SUPPLIED PASSAGE:
· · · ·
[support] 2bit dequantize on xpu is slow
use
autoround = AutoRound(
model,
tokenizer,
dataset=calib_data,
bits=2,
group_size=128,
sym=False,
batch_size=batch_size,
seqlen=seqlen,
n_samples=len(calib_data),
iters=200,
)
autoround.quantize()
to quant model. here is my infer.py:
import torch
import intel_extension_for_pytorch as ipex
from transformers import AutoModelForCausalLM, AutoTokenizer
from auto_round import AutoRound
import time
# 1. 设置路径 (请确保这里指向上一步生成的 2-bit 模型文件夹)
model_path = r"D:\StreamingMedia\quantize\2bits\autoround\Qwen3-0.6B_2bit_parquet"
print(f"正在加载 2-Bit 模型: {model_path}")
# 加载模型
# AutoRound 保存的模型通常会自动适配 device_map
model = AutoModelForCausalLM.from_pretrained(
model_path,
device_map="xpu",
trust_remote_code=True
)
tokenizer = AutoTokenizer.from_pretrained(model_path, trust_remote_code=True)
# 准备输入
text = "There is a girl who likes adventure,"
inputs = tokenizer(text, return_tensors="pt").to(model.device)
# 2. 推理
print(f"开始推理 (设备: {model.device})...")
start_time = time.time()
· · · ·
GOAL 1: Reproduce the whole issue post about slow 2-bit dequantization on XPU, word for word.
These records are unrelated to the issue post.

(Data items)
· · · ·
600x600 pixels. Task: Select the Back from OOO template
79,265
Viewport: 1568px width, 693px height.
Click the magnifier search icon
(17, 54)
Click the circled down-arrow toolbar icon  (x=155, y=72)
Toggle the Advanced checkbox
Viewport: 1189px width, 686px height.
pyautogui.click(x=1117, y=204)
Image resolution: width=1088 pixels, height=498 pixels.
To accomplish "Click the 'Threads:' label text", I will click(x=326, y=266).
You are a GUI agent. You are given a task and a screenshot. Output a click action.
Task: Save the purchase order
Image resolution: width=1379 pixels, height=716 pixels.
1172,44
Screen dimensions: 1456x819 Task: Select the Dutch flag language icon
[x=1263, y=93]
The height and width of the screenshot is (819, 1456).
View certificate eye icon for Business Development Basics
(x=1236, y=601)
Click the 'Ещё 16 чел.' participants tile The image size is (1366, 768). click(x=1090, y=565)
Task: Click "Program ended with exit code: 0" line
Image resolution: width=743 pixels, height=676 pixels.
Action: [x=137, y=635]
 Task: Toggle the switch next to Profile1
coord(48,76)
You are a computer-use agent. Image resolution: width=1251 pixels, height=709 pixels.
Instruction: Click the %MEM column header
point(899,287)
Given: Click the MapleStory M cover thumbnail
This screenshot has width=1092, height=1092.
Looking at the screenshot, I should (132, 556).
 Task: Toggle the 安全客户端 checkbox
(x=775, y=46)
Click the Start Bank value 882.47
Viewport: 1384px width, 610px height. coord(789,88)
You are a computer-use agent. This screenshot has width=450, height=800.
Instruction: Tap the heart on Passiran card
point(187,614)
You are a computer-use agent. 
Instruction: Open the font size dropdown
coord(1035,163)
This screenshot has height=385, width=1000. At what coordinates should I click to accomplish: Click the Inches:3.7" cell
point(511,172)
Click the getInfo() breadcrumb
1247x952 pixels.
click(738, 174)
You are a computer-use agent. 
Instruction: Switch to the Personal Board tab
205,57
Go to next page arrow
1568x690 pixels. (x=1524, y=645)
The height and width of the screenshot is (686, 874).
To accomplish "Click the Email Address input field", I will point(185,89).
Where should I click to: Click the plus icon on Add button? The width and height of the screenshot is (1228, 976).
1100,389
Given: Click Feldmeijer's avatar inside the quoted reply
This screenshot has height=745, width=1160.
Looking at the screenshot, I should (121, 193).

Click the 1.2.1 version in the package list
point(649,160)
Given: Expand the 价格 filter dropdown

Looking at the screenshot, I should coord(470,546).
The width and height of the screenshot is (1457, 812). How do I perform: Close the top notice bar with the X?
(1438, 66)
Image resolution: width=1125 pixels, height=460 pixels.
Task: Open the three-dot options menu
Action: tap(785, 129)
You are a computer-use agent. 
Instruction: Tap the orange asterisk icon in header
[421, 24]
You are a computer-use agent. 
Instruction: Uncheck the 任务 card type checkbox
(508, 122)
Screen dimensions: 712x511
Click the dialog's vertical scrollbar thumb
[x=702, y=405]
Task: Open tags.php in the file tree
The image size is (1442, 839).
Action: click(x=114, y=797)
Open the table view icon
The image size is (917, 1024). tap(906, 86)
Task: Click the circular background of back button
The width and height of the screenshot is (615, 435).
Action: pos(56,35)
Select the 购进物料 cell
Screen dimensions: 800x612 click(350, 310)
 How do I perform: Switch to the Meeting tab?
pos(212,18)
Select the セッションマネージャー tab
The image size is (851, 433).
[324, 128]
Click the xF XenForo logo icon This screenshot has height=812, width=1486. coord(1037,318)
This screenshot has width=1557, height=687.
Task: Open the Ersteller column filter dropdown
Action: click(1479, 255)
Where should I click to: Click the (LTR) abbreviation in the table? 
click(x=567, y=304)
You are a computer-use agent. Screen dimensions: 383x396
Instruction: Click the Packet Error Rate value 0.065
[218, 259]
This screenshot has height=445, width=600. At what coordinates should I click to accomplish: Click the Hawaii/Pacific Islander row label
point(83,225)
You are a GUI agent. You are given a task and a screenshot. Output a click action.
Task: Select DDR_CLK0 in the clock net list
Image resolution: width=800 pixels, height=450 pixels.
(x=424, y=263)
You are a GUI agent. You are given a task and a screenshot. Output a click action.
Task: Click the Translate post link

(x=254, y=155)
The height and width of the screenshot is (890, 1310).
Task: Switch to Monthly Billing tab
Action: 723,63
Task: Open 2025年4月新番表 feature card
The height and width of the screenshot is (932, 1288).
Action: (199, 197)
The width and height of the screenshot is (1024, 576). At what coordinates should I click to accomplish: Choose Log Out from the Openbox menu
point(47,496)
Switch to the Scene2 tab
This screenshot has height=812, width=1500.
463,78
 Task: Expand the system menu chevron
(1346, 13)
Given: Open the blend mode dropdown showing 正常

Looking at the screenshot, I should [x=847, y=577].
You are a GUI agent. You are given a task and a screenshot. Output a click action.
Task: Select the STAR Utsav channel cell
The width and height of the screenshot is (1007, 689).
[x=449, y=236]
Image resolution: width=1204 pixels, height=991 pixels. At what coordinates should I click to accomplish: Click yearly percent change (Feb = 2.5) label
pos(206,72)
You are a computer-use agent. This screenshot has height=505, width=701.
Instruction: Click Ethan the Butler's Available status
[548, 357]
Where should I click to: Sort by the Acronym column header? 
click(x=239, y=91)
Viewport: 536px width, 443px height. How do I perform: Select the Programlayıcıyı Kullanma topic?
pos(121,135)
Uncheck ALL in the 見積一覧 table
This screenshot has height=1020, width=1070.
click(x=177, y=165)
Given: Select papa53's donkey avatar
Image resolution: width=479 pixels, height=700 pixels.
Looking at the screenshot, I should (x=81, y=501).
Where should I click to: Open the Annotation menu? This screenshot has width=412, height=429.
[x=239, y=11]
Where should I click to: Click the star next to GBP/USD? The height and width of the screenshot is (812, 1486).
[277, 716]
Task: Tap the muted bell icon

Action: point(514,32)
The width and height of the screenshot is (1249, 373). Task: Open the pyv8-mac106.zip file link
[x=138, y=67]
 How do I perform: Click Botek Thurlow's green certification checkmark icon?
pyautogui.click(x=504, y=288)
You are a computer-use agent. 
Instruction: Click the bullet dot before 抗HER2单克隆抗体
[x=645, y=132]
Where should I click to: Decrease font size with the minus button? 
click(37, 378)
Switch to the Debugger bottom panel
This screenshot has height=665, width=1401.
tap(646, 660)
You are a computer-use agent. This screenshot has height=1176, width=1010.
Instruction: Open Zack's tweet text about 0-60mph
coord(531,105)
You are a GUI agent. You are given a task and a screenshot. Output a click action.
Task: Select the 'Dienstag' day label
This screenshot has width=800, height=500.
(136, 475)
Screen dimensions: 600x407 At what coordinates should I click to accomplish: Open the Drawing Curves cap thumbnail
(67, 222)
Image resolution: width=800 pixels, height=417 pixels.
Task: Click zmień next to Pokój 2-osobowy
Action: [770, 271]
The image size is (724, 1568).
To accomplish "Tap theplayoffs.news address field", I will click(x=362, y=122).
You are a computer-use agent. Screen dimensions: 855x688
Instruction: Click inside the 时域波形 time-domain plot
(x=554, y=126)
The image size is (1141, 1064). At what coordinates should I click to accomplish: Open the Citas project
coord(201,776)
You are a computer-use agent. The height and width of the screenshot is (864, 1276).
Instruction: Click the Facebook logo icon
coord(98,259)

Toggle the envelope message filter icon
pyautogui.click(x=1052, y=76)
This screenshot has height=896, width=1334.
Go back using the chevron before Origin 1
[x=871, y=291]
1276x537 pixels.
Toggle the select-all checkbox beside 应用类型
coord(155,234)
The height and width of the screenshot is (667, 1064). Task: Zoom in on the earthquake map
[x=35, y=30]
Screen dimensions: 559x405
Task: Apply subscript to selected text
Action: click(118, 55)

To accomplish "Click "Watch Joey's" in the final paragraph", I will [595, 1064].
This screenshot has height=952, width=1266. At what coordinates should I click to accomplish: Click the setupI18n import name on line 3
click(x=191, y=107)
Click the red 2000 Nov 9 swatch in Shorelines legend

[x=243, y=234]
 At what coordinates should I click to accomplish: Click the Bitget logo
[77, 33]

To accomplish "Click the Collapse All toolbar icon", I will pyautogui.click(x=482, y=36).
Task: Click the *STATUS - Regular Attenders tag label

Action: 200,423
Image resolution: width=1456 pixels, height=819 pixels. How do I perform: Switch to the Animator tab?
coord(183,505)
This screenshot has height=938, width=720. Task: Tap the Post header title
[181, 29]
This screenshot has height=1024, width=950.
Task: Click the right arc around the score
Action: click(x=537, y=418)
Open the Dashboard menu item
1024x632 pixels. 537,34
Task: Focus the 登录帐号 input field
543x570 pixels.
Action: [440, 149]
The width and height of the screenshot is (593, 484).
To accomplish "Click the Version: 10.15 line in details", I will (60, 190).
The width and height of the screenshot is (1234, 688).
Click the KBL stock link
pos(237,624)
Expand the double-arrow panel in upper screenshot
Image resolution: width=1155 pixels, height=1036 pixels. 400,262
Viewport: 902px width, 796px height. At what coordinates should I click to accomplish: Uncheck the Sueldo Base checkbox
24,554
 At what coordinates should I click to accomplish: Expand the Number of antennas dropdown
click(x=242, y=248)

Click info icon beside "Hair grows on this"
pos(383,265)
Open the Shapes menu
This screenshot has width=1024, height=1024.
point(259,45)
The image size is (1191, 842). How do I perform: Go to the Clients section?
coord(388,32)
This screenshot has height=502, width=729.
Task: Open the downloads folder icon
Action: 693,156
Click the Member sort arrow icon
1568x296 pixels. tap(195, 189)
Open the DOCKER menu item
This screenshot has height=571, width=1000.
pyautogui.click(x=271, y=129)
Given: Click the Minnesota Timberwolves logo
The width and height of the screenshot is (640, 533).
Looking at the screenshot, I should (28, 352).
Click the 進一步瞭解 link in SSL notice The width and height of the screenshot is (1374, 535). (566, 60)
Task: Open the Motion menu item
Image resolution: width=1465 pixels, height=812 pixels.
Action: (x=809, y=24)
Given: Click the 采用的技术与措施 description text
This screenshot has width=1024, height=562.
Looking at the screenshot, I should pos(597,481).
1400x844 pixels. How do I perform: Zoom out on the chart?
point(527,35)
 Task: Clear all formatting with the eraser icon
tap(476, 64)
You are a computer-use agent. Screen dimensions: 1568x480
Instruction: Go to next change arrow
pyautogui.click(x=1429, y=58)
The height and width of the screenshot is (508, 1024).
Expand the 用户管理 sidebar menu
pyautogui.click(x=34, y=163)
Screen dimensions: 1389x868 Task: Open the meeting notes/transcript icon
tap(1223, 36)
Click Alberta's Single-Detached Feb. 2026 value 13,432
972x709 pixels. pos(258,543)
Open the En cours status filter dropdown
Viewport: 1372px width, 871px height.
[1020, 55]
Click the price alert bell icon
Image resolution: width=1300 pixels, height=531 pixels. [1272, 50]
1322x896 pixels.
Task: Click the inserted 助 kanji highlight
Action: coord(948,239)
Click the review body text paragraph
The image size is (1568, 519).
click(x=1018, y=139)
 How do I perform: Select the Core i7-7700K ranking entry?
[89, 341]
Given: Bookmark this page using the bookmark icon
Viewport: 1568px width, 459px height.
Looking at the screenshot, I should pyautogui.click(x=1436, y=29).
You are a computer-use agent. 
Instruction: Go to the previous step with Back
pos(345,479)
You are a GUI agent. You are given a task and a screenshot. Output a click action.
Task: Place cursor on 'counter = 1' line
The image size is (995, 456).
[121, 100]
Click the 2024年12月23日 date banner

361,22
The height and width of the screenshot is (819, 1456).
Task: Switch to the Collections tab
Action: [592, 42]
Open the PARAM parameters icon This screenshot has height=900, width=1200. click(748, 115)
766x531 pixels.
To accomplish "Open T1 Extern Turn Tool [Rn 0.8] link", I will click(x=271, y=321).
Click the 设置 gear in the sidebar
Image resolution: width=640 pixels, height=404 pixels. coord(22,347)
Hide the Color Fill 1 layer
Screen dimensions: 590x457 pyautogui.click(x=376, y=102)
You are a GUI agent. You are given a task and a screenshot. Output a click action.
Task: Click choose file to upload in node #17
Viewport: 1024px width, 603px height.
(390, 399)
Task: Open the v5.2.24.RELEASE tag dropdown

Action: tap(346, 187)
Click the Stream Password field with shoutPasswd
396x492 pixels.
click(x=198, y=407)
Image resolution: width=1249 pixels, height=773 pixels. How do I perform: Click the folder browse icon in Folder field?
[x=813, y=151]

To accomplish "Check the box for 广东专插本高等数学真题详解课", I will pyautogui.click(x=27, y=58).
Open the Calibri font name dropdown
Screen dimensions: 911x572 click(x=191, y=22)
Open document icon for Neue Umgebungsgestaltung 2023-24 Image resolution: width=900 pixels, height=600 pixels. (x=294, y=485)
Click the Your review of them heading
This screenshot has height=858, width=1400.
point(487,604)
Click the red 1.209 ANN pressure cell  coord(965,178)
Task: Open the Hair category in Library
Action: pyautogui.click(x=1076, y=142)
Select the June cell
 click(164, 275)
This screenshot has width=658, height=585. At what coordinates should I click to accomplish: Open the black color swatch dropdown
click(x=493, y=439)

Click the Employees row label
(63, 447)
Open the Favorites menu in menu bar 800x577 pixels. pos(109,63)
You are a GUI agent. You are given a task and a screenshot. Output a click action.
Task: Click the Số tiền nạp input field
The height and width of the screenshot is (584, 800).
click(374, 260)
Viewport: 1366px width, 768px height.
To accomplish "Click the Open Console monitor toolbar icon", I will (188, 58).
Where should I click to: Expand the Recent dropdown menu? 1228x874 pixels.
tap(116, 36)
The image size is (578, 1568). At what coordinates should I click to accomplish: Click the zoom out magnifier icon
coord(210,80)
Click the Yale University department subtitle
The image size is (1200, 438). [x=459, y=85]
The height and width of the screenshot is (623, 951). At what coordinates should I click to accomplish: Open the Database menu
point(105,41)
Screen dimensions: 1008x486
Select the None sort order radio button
· · · ·
GOAL 2: Find every line in the records that contains the string "notice" and copy each of those lines.

RIGHT ANSWER 1:
[support] 2bit dequantize on xpu is slow
use
autoround = AutoRound(
model,
tokenizer,
dataset=calib_data,
bits=2,
group_size=128,
sym=False,
batch_size=batch_size,
seqlen=seqlen,
n_samples=len(calib_data),
iters=200,
)
autoround.quantize()
to quant model. here is my infer.py:
import torch
import intel_extension_for_pytorch as ipex
from transformers import AutoModelForCausalLM, AutoTokenizer
from auto_round import AutoRound
import time
# 1. 设置路径 (请确保这里指向上一步生成的 2-bit 模型文件夹)
model_path = r"D:\StreamingMedia\quantize\2bits\autoround\Qwen3-0.6B_2bit_parquet"
print(f"正在加载 2-Bit 模型: {model_path}")
# 加载模型
# AutoRound 保存的模型通常会自动适配 device_map
model = AutoModelForCausalLM.from_pretrained(
model_path,
device_map="xpu",
trust_remote_code=True
)
tokenizer = AutoTokenizer.from_pretrained(model_path, trust_remote_code=True)
# 准备输入
text = "There is a girl who likes adventure,"
inputs = tokenizer(text, return_tensors="pt").to(model.device)
# 2. 推理
print(f"开始推理 (设备: {model.device})...")
start_time = time.time()

RIGHT ANSWER 2:
The width and height of the screenshot is (1457, 812). How do I perform: Close the top notice bar with the X?
Click the 進一步瞭解 link in SSL notice The width and height of the screenshot is (1374, 535). (566, 60)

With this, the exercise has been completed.